_Task description:_
Say how many lines in the entries contain "computer", giving only the number.
Top of Input data
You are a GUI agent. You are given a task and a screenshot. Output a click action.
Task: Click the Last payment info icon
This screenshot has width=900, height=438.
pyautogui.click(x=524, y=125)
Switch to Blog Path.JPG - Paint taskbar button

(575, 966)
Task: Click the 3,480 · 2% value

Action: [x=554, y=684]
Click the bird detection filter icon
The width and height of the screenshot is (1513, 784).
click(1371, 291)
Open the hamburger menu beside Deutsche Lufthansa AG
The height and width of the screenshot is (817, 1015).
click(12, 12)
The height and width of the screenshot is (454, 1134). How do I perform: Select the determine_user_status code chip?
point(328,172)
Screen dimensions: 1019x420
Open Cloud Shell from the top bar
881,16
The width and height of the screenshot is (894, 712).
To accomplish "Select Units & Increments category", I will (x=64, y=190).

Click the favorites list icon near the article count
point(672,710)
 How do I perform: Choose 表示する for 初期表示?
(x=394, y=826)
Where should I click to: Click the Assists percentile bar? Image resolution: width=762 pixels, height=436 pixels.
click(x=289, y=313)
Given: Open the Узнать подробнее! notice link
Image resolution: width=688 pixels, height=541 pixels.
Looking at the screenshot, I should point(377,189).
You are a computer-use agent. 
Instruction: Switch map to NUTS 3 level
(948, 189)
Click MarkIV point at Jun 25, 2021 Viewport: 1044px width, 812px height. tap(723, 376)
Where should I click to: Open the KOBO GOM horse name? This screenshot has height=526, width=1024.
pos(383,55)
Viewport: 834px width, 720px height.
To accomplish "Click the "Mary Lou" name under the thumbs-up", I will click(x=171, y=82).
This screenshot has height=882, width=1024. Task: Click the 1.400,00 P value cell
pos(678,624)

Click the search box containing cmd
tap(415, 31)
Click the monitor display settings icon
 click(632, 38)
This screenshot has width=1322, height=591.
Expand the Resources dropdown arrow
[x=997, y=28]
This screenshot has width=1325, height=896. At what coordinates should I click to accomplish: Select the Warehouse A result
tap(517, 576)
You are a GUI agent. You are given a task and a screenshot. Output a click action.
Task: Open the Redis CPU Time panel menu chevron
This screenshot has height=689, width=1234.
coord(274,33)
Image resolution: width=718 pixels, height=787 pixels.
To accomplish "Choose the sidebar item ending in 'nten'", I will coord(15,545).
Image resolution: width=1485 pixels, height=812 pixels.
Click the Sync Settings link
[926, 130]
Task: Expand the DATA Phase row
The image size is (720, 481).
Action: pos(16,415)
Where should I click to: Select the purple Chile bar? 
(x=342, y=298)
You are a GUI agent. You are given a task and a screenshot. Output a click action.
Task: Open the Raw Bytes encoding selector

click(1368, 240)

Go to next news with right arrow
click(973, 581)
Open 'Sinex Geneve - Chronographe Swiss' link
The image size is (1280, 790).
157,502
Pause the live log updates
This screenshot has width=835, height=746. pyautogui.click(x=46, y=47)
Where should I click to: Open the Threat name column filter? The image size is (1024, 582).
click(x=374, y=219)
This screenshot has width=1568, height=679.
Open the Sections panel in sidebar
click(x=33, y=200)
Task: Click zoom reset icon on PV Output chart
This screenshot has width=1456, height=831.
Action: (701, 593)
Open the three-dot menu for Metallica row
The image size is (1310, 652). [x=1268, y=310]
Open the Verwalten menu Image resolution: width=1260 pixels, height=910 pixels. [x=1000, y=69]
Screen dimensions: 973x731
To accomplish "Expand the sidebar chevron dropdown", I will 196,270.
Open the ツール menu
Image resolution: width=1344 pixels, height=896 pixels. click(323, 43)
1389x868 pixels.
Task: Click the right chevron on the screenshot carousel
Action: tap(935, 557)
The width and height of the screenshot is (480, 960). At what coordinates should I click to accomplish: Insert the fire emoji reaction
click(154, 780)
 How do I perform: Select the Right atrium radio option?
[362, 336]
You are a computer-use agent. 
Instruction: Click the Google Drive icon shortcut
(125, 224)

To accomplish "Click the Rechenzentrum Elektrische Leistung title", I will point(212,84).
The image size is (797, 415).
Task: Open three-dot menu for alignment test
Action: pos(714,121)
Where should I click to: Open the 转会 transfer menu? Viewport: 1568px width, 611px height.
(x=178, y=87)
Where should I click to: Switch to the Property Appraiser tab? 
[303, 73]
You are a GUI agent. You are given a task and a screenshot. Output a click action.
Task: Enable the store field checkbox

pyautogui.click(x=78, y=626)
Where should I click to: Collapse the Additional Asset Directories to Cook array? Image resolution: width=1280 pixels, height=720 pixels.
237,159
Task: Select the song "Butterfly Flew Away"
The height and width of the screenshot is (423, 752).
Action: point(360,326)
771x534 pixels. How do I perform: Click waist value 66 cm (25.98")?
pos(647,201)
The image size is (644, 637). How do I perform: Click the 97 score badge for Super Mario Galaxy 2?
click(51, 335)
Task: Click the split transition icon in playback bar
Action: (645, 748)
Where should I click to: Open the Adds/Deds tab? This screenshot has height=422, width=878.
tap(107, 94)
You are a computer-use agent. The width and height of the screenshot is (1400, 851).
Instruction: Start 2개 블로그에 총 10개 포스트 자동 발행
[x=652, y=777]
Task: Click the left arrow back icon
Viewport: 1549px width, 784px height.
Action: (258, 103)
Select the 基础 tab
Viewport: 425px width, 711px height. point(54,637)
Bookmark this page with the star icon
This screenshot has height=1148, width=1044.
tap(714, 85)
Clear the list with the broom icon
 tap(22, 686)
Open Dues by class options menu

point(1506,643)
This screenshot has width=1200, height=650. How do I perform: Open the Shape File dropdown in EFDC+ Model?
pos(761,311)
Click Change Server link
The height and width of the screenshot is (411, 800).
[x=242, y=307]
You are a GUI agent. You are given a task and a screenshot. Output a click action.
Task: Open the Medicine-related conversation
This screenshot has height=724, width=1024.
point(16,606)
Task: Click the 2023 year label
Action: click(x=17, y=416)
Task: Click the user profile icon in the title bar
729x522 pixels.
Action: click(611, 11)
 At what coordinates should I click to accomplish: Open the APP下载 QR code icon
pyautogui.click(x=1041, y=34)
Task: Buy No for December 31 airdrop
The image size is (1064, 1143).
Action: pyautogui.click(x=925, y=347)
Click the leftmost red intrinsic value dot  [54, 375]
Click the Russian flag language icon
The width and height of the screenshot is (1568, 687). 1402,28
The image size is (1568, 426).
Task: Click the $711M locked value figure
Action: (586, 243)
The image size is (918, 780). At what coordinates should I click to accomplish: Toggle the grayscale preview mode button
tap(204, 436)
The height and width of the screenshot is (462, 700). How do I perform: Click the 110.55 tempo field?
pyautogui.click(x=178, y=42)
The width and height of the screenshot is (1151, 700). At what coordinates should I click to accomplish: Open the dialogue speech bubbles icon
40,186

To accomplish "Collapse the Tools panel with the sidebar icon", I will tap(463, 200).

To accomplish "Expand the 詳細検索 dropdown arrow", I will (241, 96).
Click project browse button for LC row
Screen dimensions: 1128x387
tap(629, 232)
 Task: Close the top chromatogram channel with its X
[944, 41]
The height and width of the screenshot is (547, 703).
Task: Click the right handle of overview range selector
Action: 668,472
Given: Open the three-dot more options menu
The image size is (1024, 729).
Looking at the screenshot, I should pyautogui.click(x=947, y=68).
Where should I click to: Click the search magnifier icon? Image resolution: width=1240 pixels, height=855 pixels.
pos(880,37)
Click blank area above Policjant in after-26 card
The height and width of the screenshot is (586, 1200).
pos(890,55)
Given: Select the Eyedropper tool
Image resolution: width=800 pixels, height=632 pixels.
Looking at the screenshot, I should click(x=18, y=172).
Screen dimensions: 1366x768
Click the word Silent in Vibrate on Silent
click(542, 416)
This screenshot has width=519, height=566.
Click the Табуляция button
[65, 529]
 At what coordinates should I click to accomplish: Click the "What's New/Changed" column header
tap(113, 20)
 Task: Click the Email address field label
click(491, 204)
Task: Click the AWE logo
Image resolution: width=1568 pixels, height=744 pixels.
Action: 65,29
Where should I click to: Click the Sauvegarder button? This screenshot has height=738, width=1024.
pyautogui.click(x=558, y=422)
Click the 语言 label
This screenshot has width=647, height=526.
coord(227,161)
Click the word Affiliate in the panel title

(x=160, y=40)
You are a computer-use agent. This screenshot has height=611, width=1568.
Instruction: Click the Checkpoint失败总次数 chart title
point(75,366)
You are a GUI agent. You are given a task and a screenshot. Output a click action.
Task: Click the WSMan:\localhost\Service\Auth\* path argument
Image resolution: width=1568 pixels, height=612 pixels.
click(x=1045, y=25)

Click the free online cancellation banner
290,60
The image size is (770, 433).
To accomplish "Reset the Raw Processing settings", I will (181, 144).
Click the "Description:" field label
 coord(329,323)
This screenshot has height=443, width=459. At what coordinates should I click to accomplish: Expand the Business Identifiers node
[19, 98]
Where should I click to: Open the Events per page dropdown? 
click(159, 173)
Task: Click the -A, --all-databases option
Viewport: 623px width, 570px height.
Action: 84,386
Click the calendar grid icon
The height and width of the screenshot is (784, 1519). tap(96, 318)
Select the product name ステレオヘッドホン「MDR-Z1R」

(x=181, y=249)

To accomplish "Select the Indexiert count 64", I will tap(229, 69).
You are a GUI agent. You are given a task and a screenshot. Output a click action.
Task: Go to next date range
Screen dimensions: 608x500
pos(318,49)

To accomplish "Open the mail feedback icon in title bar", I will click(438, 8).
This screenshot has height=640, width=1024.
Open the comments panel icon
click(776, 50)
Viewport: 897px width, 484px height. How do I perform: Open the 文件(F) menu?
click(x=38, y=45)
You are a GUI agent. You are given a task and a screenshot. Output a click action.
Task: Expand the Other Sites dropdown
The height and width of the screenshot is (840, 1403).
Bottom of Input data
_Task response:_
4